┌─ Data for processing

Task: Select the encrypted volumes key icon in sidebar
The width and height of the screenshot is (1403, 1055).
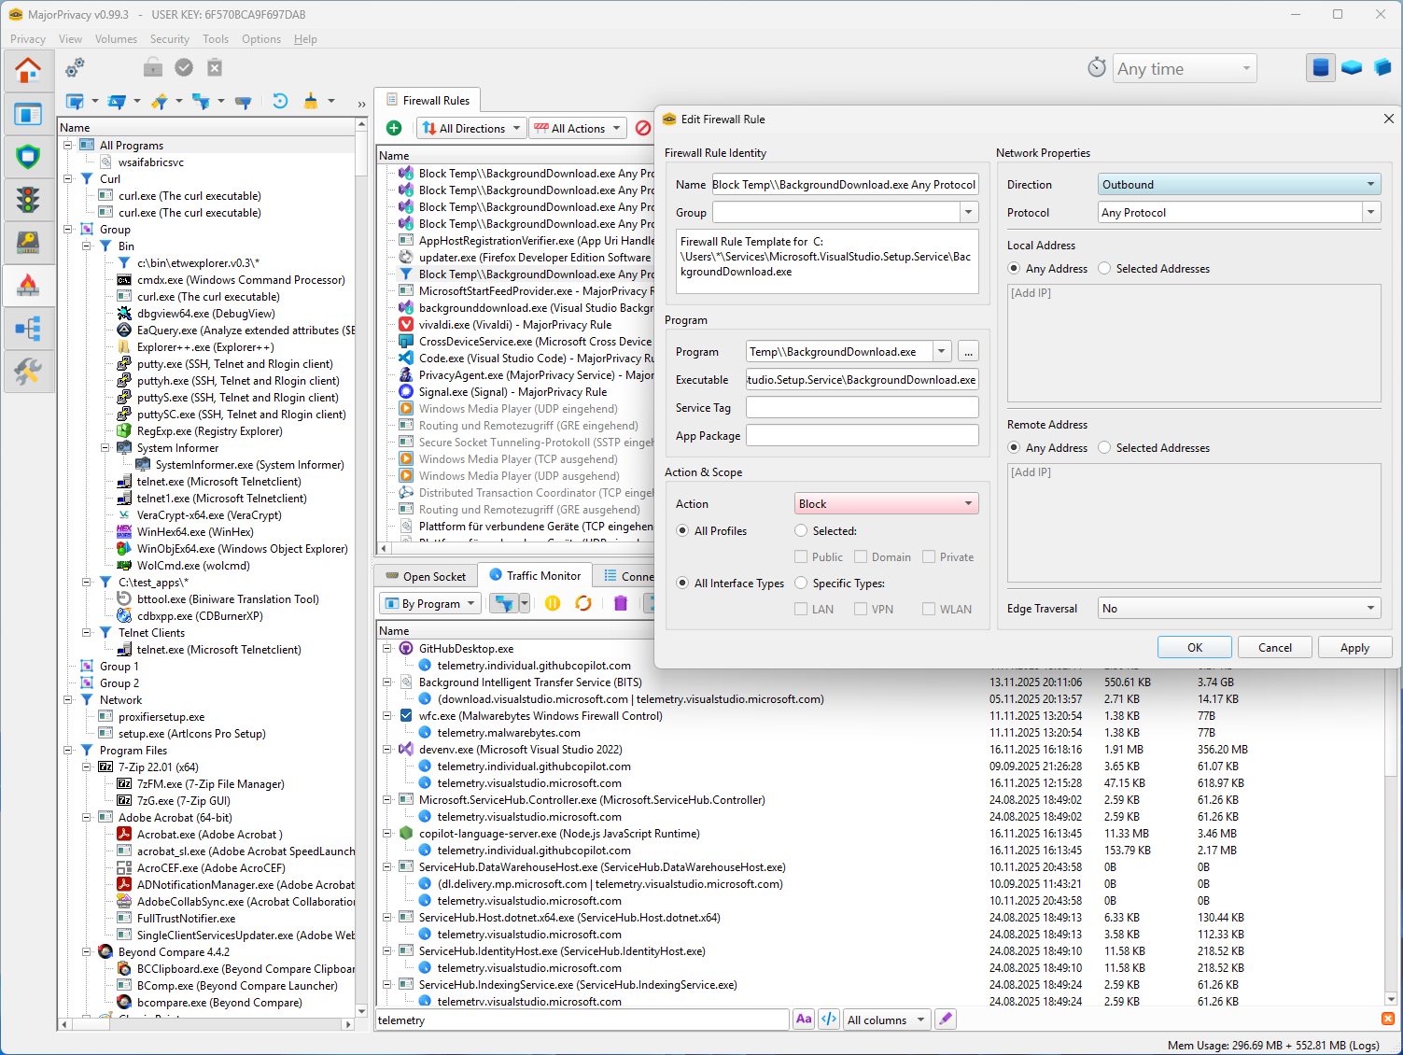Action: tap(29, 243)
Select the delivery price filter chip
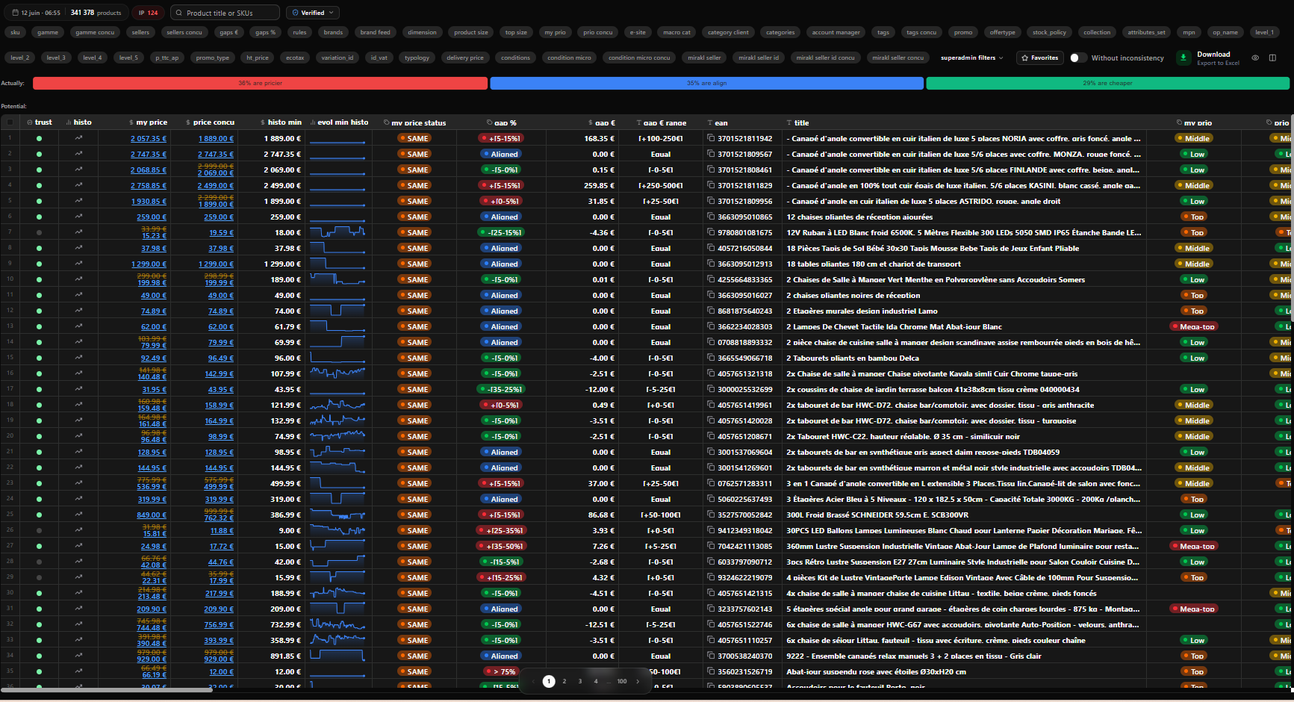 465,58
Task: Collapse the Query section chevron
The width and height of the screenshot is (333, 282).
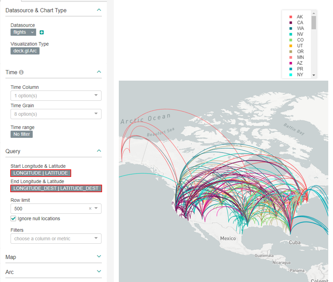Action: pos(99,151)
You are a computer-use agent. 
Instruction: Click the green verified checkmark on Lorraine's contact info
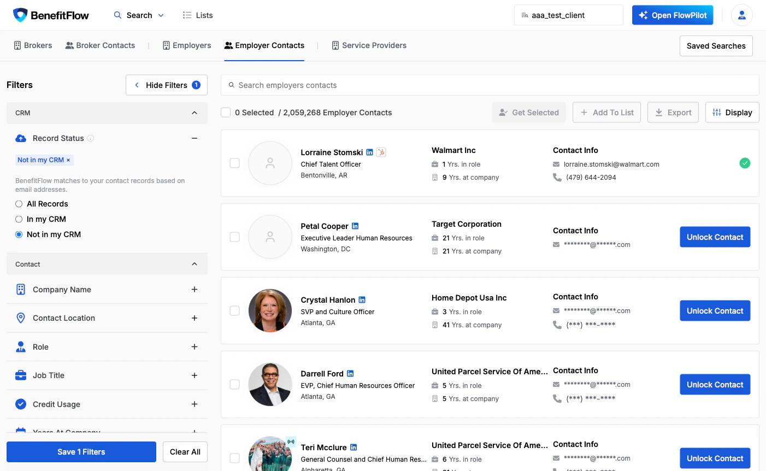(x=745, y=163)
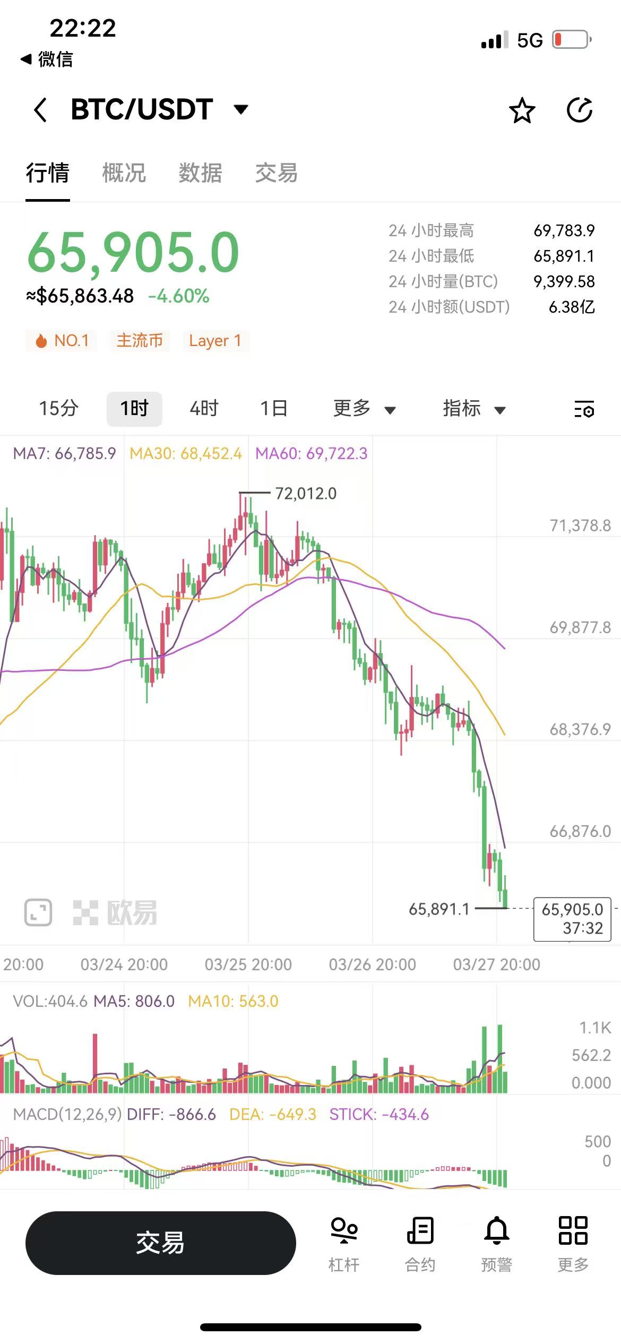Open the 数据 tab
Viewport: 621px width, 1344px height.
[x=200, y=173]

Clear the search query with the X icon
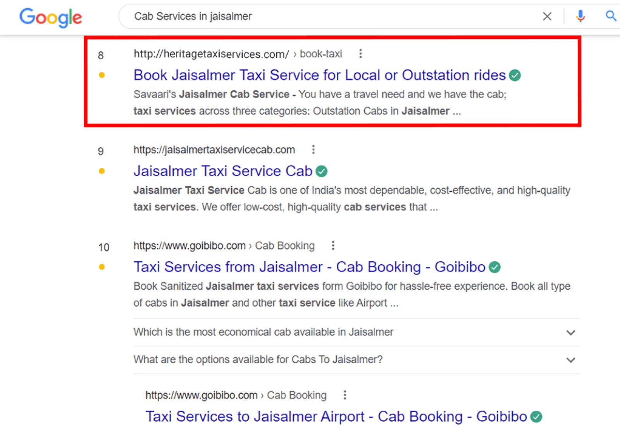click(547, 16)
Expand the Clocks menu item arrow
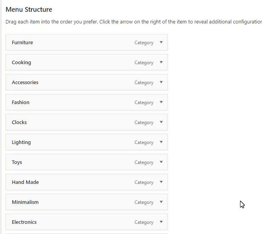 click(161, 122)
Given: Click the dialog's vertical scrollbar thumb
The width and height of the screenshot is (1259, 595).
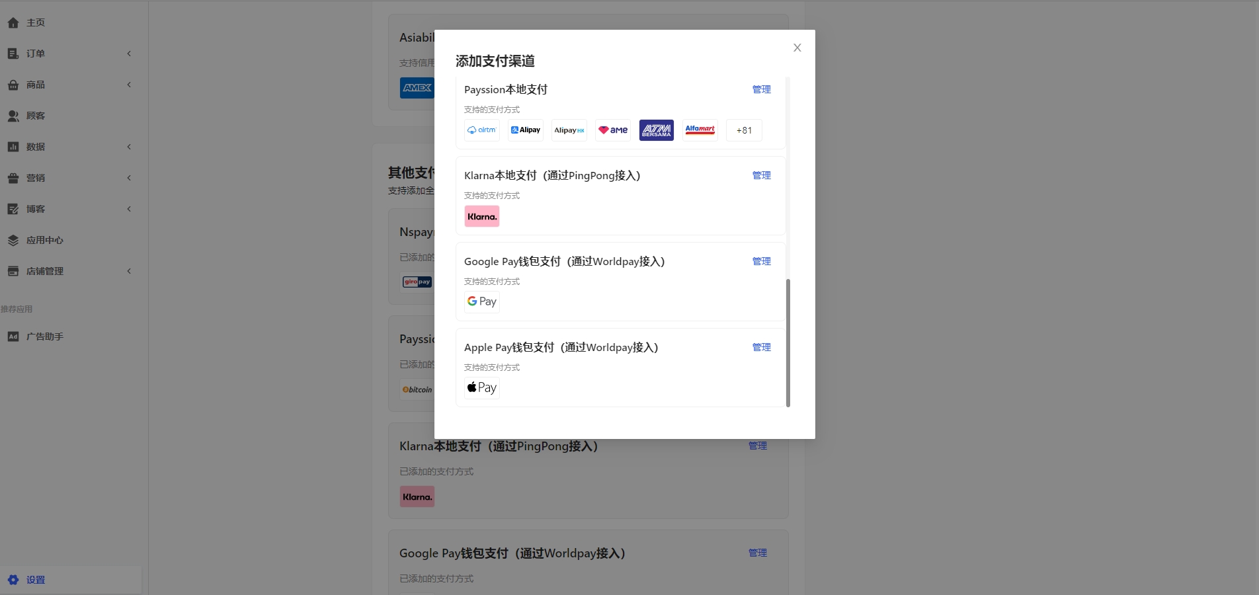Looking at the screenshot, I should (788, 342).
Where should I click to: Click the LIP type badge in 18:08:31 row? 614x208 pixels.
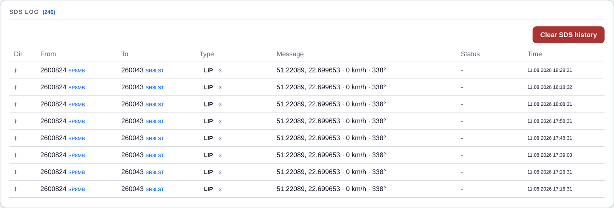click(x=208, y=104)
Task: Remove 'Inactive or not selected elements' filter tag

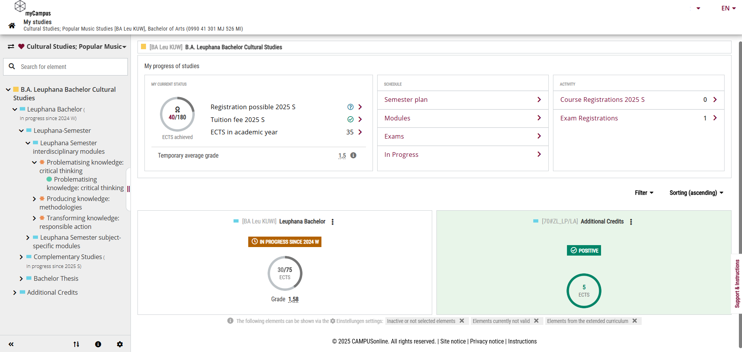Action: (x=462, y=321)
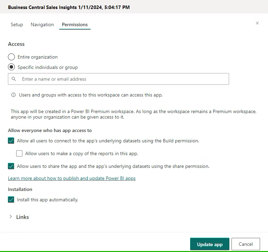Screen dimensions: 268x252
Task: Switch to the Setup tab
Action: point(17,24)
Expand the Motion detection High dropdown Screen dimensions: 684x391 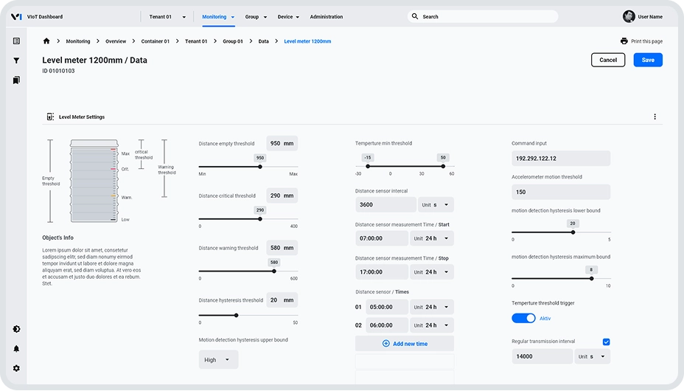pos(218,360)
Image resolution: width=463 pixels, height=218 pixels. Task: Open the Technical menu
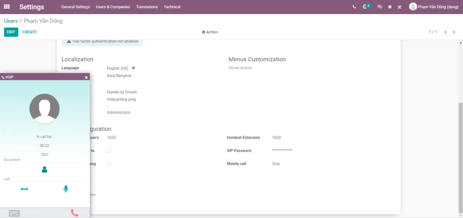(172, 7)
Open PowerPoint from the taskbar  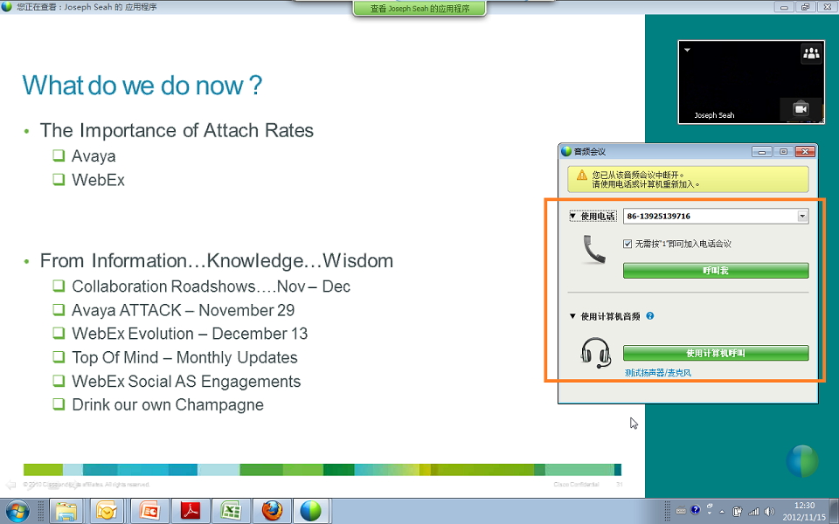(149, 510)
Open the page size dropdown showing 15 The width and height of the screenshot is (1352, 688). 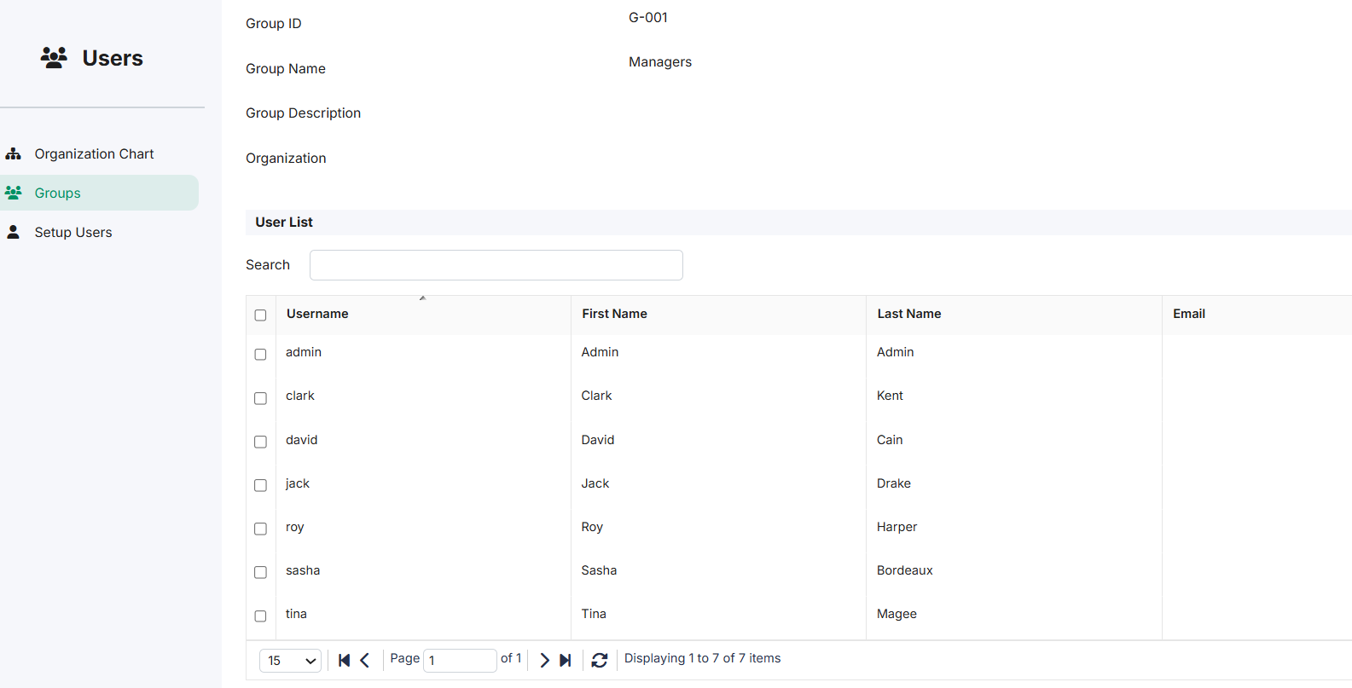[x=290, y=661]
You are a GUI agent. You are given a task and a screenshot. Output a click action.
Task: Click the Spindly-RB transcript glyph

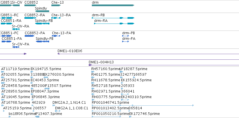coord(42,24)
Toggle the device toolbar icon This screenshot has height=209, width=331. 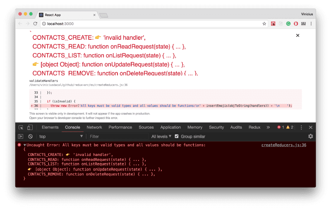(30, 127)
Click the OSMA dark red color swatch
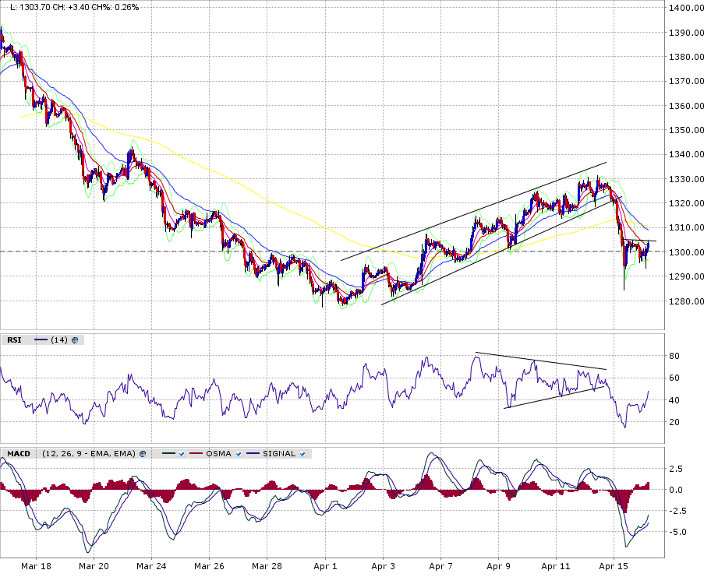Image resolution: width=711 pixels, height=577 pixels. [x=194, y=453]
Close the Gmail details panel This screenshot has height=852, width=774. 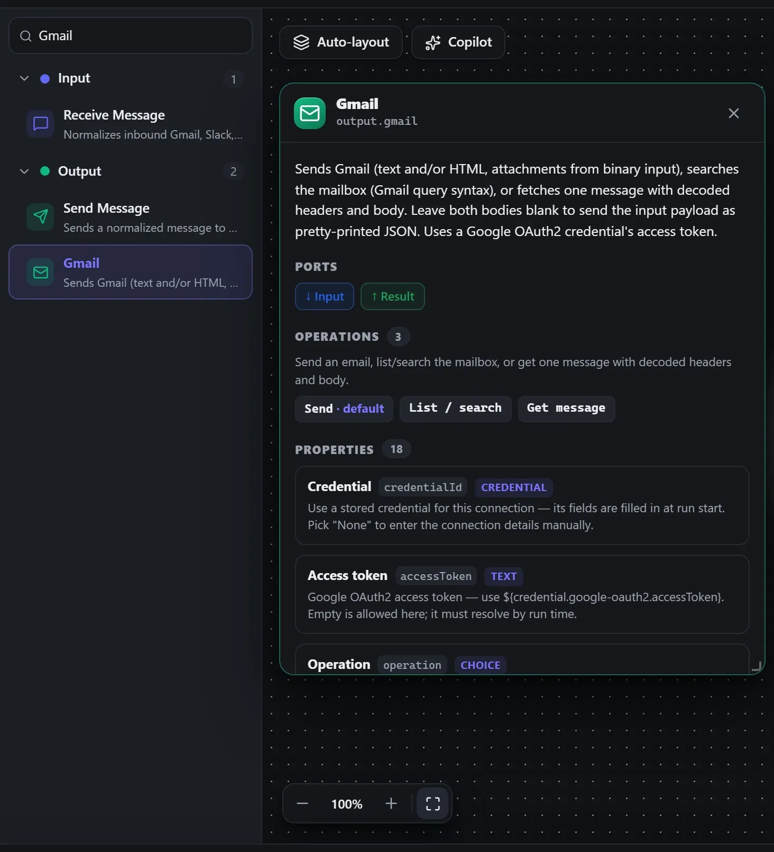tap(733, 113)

└─

Directions for this task
Gather every line from the entries above where the word "agent" appears, and copy them.

Task response
You are a computer-use agent. 
You are a GUI agent. You are given a task and a screenshot. Output a click action.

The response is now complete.